ほとんどの小学校、中学校の校庭には桜が植えられています。私たちにとって桜はごくありふれた花ですが、同時に特別な花です。奈良時代には梅に人気がありましたが、平安時代以降、花といえば桜を指すようになりました。桜を詠んだ歌としてよく知られている二首。私も大好きな短歌です。
世の中に絶えて桜のなかりせば春の心はのどけからまし 在原業平朝臣
ねがはくは花の下にて春死なむそのきさらぎのもち月のころ 西行
私ももう少し若い頃は、桜を美しいと思っても、それだけでした。夜桜に不気味なほどの美しさを感じても、やはりそれだけでした。ただ、西行法師の「花の下にて春死なむ」の句は、深く心に染み込んだ歌でした。

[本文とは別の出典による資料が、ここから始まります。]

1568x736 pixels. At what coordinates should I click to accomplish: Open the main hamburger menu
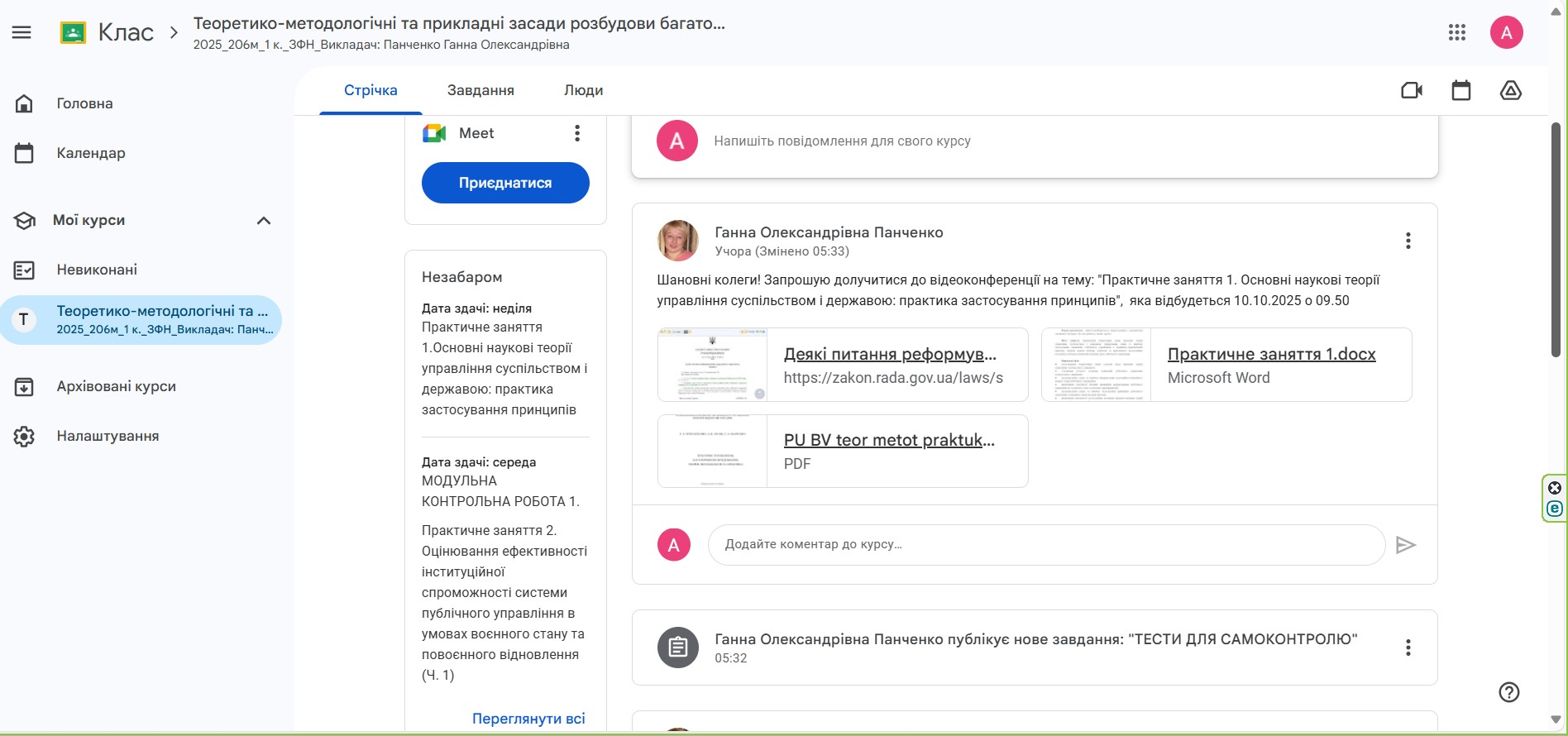click(x=22, y=32)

お世話になった故高木きよ子先生(宗教学)も、桜に憑かれた方でした。『桜百首』のあとがきで、いつのころよりか桜の季節になると落ち着かず、「毎日桜を求めては東京中を歩き廻るのが常になった」と書かれています。紫がお好きで、おしゃれな方でした。先生を通じて、短歌の世界に触れることができましたが、私には歌心がなかったようで、残念ながら続きませんでした。それでも、私も年とともに、短歌にまた関心を持つようになり、桜の季節になると、桜を求めて車を走らせるようになりました。
さくら花はよ散れよかし咲ける間は心すずろにせんすべをなみ 高木きよ子
まだここまでは思いませんが、桜への思い入れは、日本人には強いようです。どこから来ているのでしょうか。